Gladiator boast a bold cast, stacked to the brim with talented individuals. Crowe stars alongside Joaquin Phoenix, Connie Nielson, Oliver Reed and Richard Harris. All legends of the screen in their own way, with Harris recognisable to more sheltered cinema fans as Dumbledore in Harry Potter and the Philosopher’s Stone and Chamber of Secrets respectively. Each performer listed above gives a truly tremendous effort, bringing to life the ancient city of Rome, its traditions and its mannerisms. All of them come crashing together into performances that look to highlight the rise of Maximus Decimus Meridius, a former Roman general turned slave, who fights his way through colosseum combat.

I’ve never thought about how interested I used to be in Ancient Rome. Growing up reading Horrible Histories and also watching the Horrible Histories TV show infected me with a desire to learn more about the history that built the world. While Gladiator doesn’t exactly do that, especially considering it implies imperialism within the emperors of Rome was brought down through stabbing (sort of was in the case of Julius Caesar), it brings to the table a Hollywood styling that kindles an interest in the history of Rome once more.

Crowe provides a superb leading performance, riding on a career high before and after Gladiator released, this role places us right in the middle of the golden years of his work. It shows rather well, a confident performance that netted him an Academy Award for Best Actor, and rightly so. Equally as confident and entertaining is that of Joaquin Phoenix, whose smarmy, smug performance as Commodus makes for a truly inspired role that makes me want to punch the shit-eating grin right off of his lovely talented face. Only the best of actors can inspire hatred like that, and Phoenix produces a slimy, tantalising presentation of a Roman emperor.

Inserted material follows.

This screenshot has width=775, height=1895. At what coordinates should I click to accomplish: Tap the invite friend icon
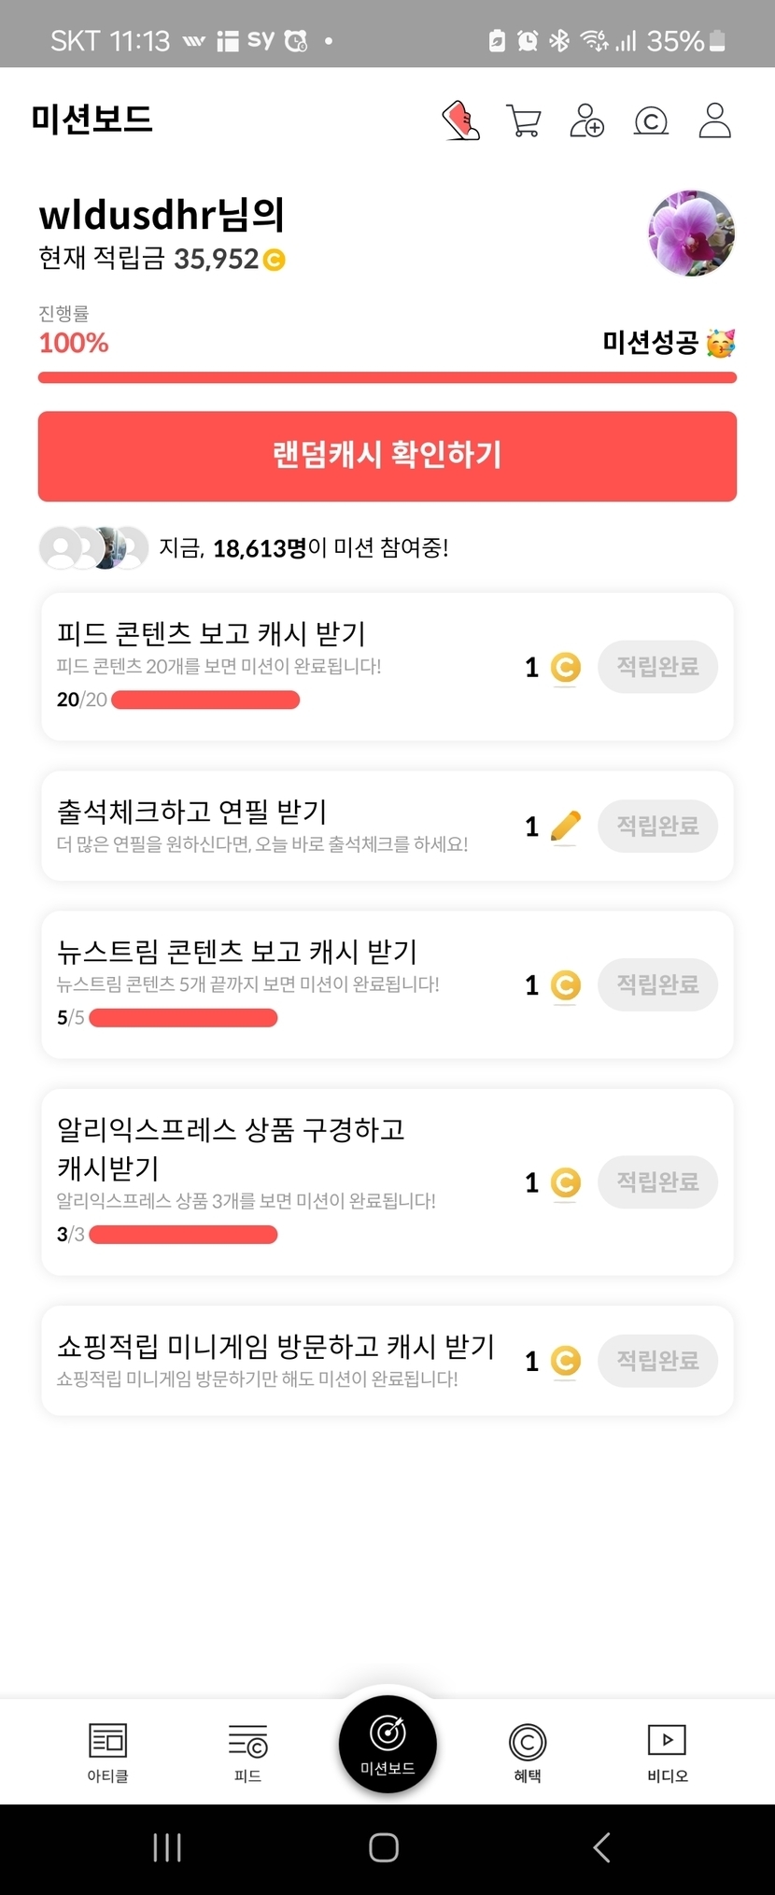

Gladiator is eye candy for history enthusiasts, and for those interested in Roman history then I’m sure you’ll be more on hand to pick apart the various inaccuracies throughout the film. For me though, I wanted some decent action and strong performances from a rightly hailed film, and that’s exactly what I received. You can’t complain about competence, and Gladiator is an extremely competent movie.